Similarly, in your quoted code, if the promise returned by response.json() rejects (can't read the body, invalid JSON, etc.), your catch handler will see that rejection (error).

...what about resolve and reject? Do I even need them?

Not in that code, no.

1. What about "new Promise"? What is it? Do I need it? When?

You need it when you don't have a promise already and you need a promise chain. You don't need it when you have a promise already (such as the one from fetch) and need a promise chain.

2. If I need "new Promise", do I put it into a variable (let test = new Promise) or do I return it in a function (function test(){ return new Promise}) //etc etc, what is the difference?

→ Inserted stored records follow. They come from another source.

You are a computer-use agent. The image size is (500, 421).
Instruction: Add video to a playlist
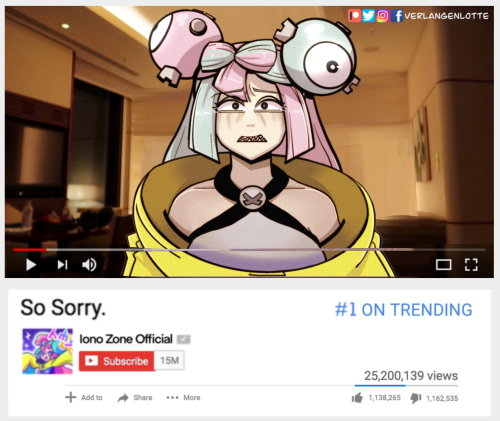(x=84, y=397)
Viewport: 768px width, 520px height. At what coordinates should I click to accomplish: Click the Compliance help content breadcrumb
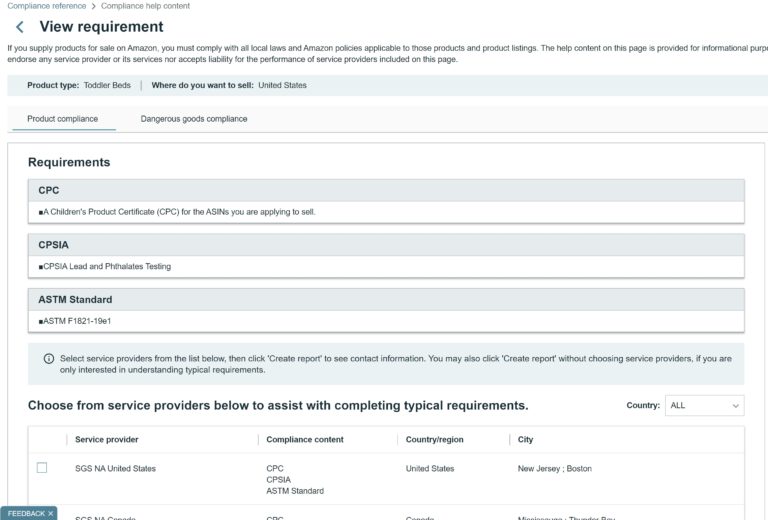coord(145,6)
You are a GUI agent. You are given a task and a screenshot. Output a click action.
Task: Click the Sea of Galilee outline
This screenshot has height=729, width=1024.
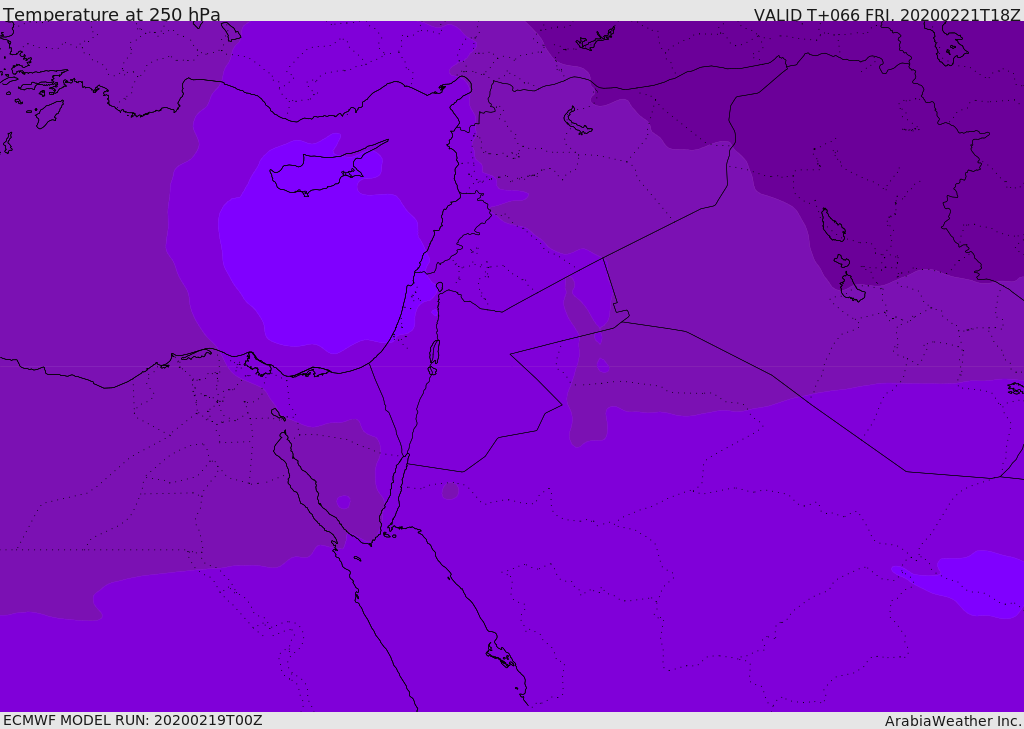pos(439,287)
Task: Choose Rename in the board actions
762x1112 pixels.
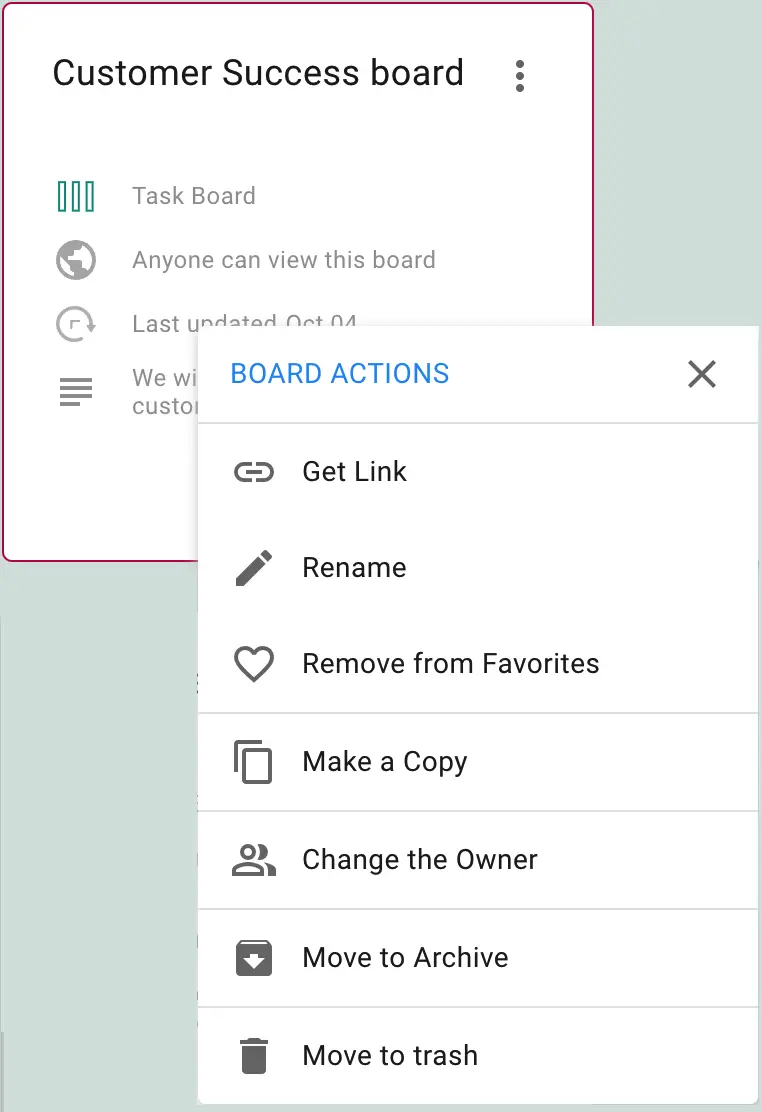Action: pos(478,567)
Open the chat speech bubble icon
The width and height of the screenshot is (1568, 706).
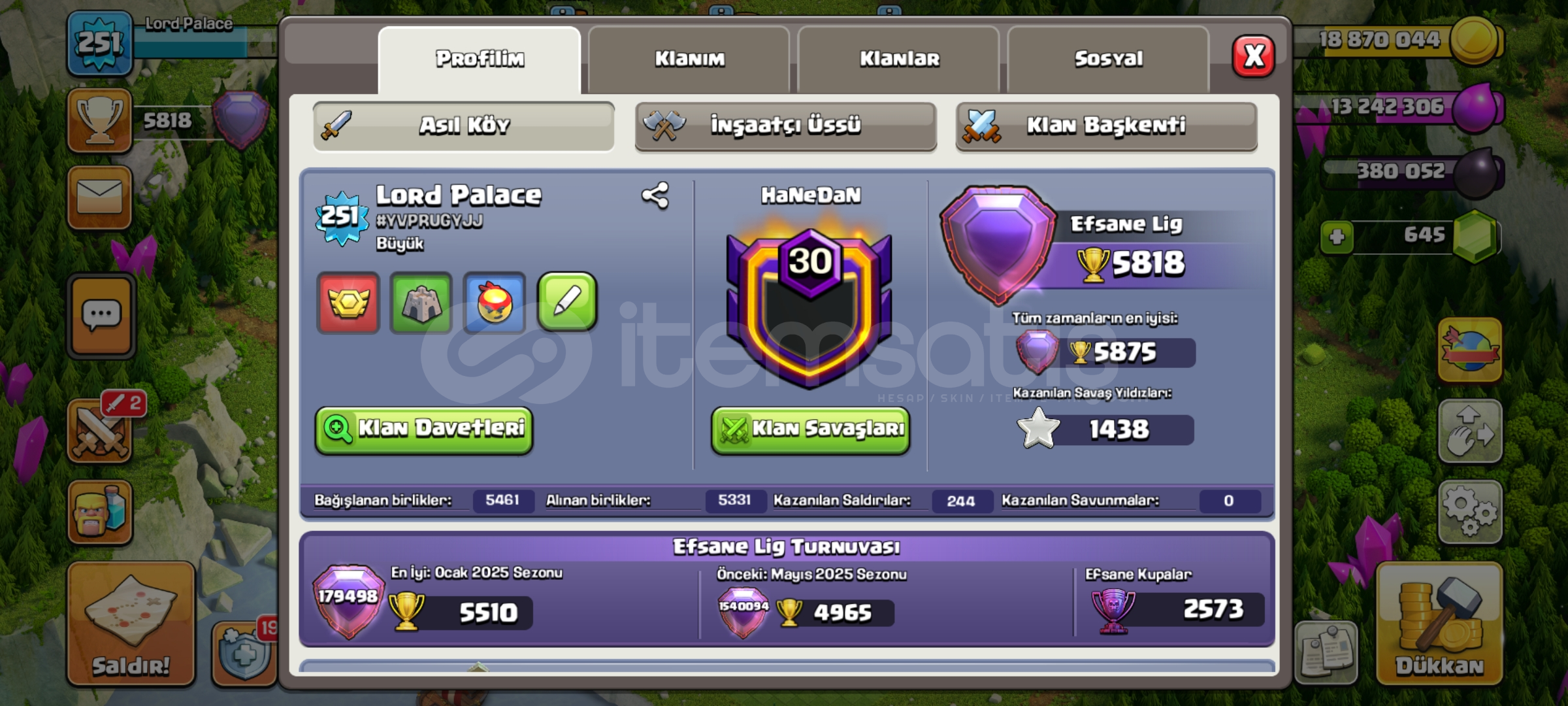click(x=101, y=316)
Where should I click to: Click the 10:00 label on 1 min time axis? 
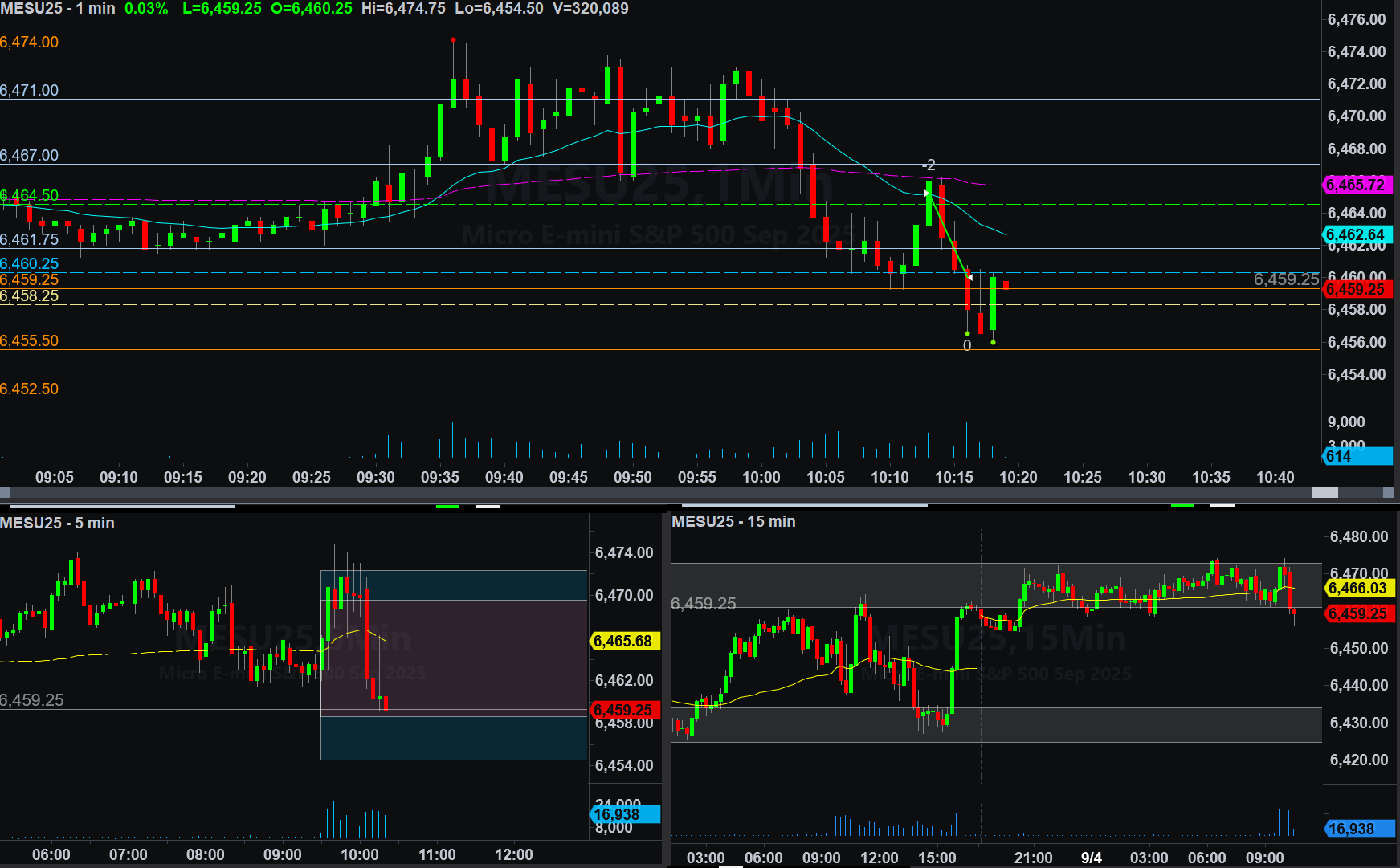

There's nothing special about promises in that regard. If you need to refer to it later within the same scope, use a variable. If not, you can return it directly (if returning it).

3. If I need "new Promise", when do I resolve and reject? WHAT do I resolve/reject?

You call resolve when whatever non-promise activity you're doing completes. You pass it the value that activity generated (if there is one).

You call reject when whatever non-promise activity you're doing fails. You pass it the same thing you'd use with throw: An error of some kind. (Typically by creating it as an actual error, e.g., new Error(...)).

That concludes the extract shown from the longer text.